The recent coverage of the Keystone Pipeline at Reason.com, contrasted to the coverage of the Kelo v. City of New London decision at Reason.com, has made me rethink this.

Reason.com on Kelo:

 

Reason.com on Keystone:

 

Property rights and the abuse of eminent domain is central to both the Kelo v. City of New London decision and the construction of the Keystone Pipeline, however, it seems clear that Reason.com has one perspective in the Kelo v. City of New London decision and an entirely different perspective for the construction of the Keystone Pipeline.

Why the different perspectives?

Koch Brothers Positioned To Be Big Winners If Keystone XL Pipeline Is Approved

“… What’s been left out of the ferocious debate over the pipeline, however, is the prospect that if president Obama allows a permit for the Keystone XL to be granted, he would be handing a big victory and great financial opportunity to Charles and David Koch …

The two brothers together own virtually all of Koch Industries Inc. — a giant oil conglomerate headquartered in Wichita, Kan., with annual revenues estimated to be $100 billion.

A SolveClimate News analysis, based on publicly available records, shows that Koch Industries is already responsible for close to 25 percent of the oil sands crude that is imported into the United States, and is well-positioned to benefit from increasing Canadian oil imports.

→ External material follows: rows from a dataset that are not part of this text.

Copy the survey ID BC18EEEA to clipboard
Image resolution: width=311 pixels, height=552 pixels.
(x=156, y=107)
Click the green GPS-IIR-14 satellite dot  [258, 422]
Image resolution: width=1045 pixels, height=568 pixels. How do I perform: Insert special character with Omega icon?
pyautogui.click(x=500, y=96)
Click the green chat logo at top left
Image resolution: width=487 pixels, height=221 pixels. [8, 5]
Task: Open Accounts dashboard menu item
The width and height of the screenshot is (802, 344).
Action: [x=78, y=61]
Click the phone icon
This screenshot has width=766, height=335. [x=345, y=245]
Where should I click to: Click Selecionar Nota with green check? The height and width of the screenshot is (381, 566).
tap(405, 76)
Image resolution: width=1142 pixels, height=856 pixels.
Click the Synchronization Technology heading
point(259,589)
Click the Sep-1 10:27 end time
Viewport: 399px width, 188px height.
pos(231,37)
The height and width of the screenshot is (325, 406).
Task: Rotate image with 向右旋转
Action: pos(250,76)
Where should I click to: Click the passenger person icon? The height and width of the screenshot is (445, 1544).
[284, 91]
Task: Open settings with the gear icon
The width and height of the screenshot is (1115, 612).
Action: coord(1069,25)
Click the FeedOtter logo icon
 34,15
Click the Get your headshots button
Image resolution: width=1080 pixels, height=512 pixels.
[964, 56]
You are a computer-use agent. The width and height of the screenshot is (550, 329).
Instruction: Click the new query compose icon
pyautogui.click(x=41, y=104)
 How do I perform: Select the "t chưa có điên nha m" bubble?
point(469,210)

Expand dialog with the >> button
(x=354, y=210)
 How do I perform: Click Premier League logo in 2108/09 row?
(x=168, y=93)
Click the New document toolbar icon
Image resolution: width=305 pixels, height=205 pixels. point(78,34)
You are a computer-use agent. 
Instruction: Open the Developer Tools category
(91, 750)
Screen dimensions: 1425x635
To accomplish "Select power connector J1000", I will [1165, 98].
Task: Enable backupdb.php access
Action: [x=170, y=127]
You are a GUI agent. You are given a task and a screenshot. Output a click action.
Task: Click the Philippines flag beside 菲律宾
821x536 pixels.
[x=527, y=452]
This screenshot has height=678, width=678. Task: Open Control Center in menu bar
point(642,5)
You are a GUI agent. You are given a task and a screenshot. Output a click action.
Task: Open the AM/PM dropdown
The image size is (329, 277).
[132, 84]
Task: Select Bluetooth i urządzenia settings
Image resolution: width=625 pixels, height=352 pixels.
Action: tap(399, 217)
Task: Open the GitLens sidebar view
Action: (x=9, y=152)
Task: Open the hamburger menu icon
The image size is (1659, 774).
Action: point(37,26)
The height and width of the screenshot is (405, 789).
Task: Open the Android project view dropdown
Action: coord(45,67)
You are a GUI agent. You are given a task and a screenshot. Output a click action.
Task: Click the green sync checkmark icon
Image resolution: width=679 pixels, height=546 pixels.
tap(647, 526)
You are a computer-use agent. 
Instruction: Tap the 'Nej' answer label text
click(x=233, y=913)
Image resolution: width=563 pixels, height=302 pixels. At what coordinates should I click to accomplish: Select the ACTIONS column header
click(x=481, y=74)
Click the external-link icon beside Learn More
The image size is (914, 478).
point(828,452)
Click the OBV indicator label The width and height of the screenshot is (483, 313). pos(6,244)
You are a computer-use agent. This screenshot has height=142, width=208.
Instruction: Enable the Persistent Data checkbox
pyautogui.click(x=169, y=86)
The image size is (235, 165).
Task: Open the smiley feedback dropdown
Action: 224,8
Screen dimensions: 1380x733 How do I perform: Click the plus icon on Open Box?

A Koch Industries operation in Calgary, Alberta, called Flint Hills Resources Canada LP, supplies about 250,000 barrels of tar sands oil a day to a heavy oil refinery in Minnesota, also owned by the Koch brothers.

… The company’s website says it is “among Canada’s largest crude oil purchasers, shippers and exporters.” Koch Industries also owns Koch Exploration Canada, L.P., an oil sands-focused exploration company also based in Calgary that acquires, develops and trades petroleum properties.”

 

Could this be why?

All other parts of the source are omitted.